Create a FCE for dependent inputs: transformation vs domination

In this example, we create a functional chaos expansion for the Ishigami function when the input distribution has dependent marginals.

Refer to Functional Chaos Expansion to learn more about functional chaos expansion.

We provide one input sample and one output sample of the Ishigami function. We build two meta models:

  • Meta model 1: we use an isoprobabilistic transformation that maps the input distribution to another one with independent marginals.

  • Meta model 2: we use the domination method: the basis of the projection space is not orthonormal to the input distribution.

Define the Ishigami model

from openturns.usecases import ishigami_function
import openturns as ot
import openturns.viewer as otv

We load the Ishigami model. The IshigamiModel data class contains the input distribution \mu_{\inputRV} of the random vector \vect{X}=(X_1, X_2, X_3) in im.distribution.

im = ishigami_function.IshigamiModel()
input_names = im.distribution.getDescription()

We want to introduce some dependence betwenn the components. That is why we have to change the input distribution stored in the Ishigami model (which have independent components). We use a copula that links (X_1,X_2) with a ClaytonCopula. The last component X_3 is independent of (X_1,X_2). The final 3d-copula is a BlockIndependentCopula copula. We keep the initial marginal distributions.

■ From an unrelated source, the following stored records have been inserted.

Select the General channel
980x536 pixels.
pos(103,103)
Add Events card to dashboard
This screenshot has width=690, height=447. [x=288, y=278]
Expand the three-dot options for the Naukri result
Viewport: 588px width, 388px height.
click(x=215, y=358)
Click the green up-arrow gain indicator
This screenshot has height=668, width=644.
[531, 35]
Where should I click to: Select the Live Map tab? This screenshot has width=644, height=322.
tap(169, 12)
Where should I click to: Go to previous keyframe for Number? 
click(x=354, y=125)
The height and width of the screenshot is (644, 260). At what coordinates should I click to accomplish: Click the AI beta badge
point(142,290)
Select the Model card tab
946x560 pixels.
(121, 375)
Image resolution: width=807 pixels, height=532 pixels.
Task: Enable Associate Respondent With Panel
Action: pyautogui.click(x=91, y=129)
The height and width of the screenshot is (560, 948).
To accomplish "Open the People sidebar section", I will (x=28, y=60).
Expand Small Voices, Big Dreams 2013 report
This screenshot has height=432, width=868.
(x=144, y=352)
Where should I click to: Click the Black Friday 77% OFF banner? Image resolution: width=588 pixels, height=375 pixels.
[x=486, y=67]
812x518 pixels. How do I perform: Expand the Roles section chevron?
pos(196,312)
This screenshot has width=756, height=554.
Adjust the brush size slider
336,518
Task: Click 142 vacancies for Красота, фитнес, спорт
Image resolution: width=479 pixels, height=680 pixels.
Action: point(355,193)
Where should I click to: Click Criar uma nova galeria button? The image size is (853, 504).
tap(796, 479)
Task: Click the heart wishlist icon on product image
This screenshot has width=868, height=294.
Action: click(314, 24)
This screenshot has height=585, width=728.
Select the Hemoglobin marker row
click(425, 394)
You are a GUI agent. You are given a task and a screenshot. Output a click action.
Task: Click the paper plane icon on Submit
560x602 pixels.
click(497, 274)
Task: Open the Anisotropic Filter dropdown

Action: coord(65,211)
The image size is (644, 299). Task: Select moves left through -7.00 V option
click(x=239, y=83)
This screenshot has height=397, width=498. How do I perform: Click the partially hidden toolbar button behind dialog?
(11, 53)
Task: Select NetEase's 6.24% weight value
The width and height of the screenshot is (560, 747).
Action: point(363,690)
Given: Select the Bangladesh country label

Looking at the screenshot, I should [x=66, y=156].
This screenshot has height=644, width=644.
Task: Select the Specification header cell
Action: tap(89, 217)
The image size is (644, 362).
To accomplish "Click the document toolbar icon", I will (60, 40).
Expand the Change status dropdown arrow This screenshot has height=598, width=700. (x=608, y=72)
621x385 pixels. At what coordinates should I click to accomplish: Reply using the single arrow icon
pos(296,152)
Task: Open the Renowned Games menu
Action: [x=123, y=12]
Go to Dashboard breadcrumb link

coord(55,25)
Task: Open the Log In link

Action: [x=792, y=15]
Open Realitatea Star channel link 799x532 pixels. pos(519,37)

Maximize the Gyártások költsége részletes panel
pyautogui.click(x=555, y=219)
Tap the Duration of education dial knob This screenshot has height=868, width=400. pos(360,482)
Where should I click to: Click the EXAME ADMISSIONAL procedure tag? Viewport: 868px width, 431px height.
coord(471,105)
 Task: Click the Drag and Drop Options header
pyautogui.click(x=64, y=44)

copula = ot.BlockIndependentCopula([ot.ClaytonCopula(1.5), ot.IndependentCopula(1)])
input_dist = ot.JointDistribution(
    [im.distribution.getMarginal(i) for i in range(im.dim)], copula
)

We generate an input sample from the input distribution and we compute the output sample from the Ishigami function that is contained in im.model.

sampleSize = 1000
inputTrain = im.distribution.getSample(sampleSize)
outputTrain = im.model(inputTrain)

We display the relationships between the outputs and the inputs.

grid = ot.VisualTest.DrawPairsXY(inputTrain, outputTrain)
view = otv.View(grid, figure_kw={"figsize": (12.0, 4.0)})
plot chaos ishigami dependent input

We draw the histogramm of the output values.

graph = ot.HistogramFactory().build(outputTrain).drawPDF()
graph.setTitle("Ishigami outputs")
graph.setXTitle("y")
view = otv.View(graph)
Ishigami outputs

Meta model 1: Transformation method

As the input distribution has dependent marginals, we can use an isoprobabilistic transformation that maps the input distribution to another one with independent marginals. This new distribution is not specified, therefore the default adaptive strategy and the default projection stategy are used.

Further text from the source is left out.